Contrary to prevailing assumptions, Johns Hopkins researchers have shown that kidneys recovered from black donors who died from cardiac death offer the best survival rate for black recipients of a deceased-donor kidney.

This discovery, released online and appearing in the October issue of the Journal of the American Society of Nephrology, challenges the long-held belief that kidneys from white brain-death donors offer the best deceased-donor transplant survival rate for either black or white recipients.

"Our findings indicate that increased use of kidneys from cardiac-death donors could help reduce the organ shortage and improve outcomes for black kidney transplant recipients," said lead author Jayme Locke, of the Department of Surgery.

Locke and a team of Johns Hopkins researchers examined the outcomes of more than 25,000 black adults who received a deceased-donor kidney transplant between 1993 and 2006.

Results showed that black recipients who received a kidney from a black cardiac-death donor had a 70 percent reduction in the risk of kidney loss and a 59 percent reduction in risk for death when compared to black recipients who received a kidney from a white brain-death donor.

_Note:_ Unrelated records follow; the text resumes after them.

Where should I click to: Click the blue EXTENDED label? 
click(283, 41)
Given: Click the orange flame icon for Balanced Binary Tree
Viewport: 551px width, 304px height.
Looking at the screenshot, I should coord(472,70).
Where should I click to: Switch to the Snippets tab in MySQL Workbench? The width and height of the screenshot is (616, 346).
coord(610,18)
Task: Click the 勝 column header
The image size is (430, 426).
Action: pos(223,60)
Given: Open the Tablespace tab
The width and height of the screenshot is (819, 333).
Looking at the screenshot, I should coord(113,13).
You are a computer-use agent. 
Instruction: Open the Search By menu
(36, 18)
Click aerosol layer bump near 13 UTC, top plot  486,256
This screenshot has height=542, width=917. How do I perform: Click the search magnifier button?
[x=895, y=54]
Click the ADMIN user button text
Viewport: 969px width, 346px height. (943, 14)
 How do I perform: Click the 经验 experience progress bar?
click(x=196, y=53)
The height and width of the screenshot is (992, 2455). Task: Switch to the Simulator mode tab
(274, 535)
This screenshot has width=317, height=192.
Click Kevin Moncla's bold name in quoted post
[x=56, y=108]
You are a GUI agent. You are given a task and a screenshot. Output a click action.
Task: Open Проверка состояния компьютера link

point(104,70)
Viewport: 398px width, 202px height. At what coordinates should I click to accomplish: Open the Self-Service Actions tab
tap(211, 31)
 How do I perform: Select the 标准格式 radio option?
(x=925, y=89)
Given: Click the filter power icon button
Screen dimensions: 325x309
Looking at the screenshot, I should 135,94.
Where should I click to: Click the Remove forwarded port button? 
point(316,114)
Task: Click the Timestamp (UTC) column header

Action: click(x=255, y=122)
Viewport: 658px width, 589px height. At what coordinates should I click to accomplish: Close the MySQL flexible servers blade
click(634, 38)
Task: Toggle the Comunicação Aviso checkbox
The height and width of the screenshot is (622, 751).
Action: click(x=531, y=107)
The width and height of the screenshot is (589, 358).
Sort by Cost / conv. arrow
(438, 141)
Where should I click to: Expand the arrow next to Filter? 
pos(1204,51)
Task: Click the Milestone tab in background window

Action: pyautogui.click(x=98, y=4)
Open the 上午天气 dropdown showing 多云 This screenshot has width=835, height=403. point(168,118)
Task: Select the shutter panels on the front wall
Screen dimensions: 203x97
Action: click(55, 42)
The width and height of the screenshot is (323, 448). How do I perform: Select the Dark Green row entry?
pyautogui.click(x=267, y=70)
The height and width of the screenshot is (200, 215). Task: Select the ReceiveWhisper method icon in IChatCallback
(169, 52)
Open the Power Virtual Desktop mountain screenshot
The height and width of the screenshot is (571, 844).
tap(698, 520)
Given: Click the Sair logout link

"Our data is consistent with the previous observation that black recipients seem to do better with kidneys from white brain-death donors than they do with kidneys from black brain-death donors or white cardiac-death donors; however, the fact that black recipients have the best outcomes with kidneys from black cardiac-death donors is significant," said co-lead author Daniel Warren, also of the Department of Surgery.

Warren says that the exact mechanisms responsible for racial differences in outcomes after kidney transplantation are not known; however, the results suggest that the genetic background of the donor and recipient likely have a significant impact on long-term outcomes.

"We believe that an improved understanding of the molecular consequences of cardiac and brain death is critical to improving outcomes for all kidney transplant recipients and warrants further investigation," he said.

There are currently more than 70,000 Americans waiting for kidney transplants. Only about 600 kidneys donated after cardiac death are currently used for transplantation versus 7,000 donated after brain death. This discrepancy is due in part to the belief that kidneys that are exposed to cardiac death generally suffer more damage than kidneys exposed to brain death.

"Our results show this is not always true, and that is significant news for all patients waiting for a kidney," Locke said.

Other Johns Hopkins researchers who worked on this study are Robert Montgomery, Andrew Cameron, Joseph Melancon, Dorry Segev, Andrew Singer, Christopher Simpkins, Andrea Zachary, Francesca Dominici, Mary Leffell and Deborah McRann.